▶ [Directions]: Please convert the records into a JSON list of strings with one string per line and no blank lines, starting at the line that contains "Screen dimensions: 829x499" and ending after the line that contains "tap(938, 98)". Include no other lines.

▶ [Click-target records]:
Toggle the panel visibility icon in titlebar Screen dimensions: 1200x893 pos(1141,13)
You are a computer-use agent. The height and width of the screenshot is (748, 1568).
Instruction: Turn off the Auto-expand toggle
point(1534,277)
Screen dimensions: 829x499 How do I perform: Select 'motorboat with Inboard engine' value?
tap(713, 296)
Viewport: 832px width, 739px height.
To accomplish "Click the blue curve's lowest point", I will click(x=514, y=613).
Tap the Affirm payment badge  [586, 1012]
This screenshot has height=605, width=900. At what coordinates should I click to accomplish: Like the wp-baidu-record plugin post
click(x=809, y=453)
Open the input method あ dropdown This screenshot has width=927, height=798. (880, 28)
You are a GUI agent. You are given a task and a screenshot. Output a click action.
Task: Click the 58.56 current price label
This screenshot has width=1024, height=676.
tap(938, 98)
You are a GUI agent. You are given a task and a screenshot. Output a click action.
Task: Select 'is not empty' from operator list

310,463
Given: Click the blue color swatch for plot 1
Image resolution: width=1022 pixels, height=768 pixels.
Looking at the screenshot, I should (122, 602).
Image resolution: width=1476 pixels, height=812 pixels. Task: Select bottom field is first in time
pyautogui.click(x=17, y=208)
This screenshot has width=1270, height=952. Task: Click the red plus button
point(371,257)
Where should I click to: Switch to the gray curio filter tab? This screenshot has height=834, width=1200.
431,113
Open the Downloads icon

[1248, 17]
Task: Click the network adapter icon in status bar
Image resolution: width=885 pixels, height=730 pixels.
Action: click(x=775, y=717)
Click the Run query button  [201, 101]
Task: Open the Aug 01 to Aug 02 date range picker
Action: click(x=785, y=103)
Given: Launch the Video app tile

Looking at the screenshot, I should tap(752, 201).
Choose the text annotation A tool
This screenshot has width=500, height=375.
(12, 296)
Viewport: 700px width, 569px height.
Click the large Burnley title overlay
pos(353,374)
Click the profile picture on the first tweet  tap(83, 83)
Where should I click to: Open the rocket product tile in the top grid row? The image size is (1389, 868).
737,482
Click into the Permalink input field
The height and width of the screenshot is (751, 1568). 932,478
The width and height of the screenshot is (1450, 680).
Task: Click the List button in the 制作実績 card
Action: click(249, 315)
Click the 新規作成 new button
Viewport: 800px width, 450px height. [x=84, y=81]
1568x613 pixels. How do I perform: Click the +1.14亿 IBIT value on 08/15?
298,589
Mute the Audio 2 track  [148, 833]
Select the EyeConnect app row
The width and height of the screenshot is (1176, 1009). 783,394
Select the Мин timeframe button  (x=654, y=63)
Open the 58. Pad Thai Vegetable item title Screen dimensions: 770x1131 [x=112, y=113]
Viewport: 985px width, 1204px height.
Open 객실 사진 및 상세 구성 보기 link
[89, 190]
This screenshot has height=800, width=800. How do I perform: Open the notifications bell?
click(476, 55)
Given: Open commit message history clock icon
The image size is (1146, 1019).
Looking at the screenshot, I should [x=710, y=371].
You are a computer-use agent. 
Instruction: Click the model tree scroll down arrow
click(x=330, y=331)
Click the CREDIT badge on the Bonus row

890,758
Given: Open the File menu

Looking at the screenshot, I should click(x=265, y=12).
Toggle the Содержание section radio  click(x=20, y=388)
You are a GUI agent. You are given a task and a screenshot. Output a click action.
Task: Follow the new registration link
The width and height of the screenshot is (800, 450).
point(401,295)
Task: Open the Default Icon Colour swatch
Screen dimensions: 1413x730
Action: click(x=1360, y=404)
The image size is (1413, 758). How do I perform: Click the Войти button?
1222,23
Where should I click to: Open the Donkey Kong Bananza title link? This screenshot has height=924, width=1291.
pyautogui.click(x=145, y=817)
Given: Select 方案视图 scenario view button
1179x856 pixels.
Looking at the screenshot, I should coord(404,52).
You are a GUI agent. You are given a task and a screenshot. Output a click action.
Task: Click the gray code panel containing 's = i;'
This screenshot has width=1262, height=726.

▶ [Response to the exercise]:
[
  "Screen dimensions: 829x499 How do I perform: Select 'motorboat with Inboard engine' value?",
  "tap(713, 296)",
  "Viewport: 832px width, 739px height.",
  "To accomplish \"Click the blue curve's lowest point\", I will click(x=514, y=613).",
  "Tap the Affirm payment badge  [586, 1012]",
  "This screenshot has height=605, width=900. At what coordinates should I click to accomplish: Like the wp-baidu-record plugin post",
  "click(x=809, y=453)",
  "Open the input method あ dropdown This screenshot has width=927, height=798. (880, 28)",
  "You are a GUI agent. You are given a task and a screenshot. Output a click action.",
  "Task: Click the 58.56 current price label",
  "This screenshot has width=1024, height=676.",
  "tap(938, 98)"
]